> _Assignment_
Which lines below contain "computer"? Copy every one of them.

Data entries:
-- -- --

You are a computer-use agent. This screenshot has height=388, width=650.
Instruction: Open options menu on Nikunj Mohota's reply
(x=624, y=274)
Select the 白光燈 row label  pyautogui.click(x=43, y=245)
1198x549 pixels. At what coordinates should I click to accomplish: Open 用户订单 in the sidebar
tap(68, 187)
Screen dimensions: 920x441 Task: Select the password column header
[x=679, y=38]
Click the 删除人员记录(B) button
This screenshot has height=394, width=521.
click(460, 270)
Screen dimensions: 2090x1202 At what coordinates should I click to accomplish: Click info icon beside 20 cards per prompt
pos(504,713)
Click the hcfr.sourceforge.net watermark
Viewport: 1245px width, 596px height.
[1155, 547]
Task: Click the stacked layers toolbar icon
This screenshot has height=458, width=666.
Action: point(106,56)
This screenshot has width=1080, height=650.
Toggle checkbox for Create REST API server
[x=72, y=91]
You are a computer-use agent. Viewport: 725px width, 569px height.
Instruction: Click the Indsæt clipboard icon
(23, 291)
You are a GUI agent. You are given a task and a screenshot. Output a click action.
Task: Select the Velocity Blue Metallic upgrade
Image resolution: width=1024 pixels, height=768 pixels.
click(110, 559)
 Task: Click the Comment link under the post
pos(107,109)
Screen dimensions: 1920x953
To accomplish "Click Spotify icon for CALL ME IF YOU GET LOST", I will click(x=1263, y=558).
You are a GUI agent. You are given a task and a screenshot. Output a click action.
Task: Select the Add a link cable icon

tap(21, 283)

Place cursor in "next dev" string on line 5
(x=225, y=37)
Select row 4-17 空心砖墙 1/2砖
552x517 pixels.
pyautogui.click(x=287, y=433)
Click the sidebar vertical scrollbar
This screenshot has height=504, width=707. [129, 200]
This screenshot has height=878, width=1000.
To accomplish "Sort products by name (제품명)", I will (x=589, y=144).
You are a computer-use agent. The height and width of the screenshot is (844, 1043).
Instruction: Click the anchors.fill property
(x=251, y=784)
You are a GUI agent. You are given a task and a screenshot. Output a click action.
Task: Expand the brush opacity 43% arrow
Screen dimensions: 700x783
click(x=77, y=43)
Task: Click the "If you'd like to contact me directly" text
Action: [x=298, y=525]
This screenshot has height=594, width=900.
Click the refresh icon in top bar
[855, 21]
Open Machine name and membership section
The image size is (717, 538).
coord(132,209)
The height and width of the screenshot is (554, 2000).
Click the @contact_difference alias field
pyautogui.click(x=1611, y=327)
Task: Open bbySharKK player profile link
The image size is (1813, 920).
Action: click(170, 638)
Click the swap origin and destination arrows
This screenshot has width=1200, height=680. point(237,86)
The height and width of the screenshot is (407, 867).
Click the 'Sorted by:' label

-- -- --

> _Solution to this problem_
You are a computer-use agent. This screenshot has height=388, width=650.
You are a computer-use agent. Viewport: 725px width, 569px height.
You are a computer-use agent. The height and width of the screenshot is (844, 1043).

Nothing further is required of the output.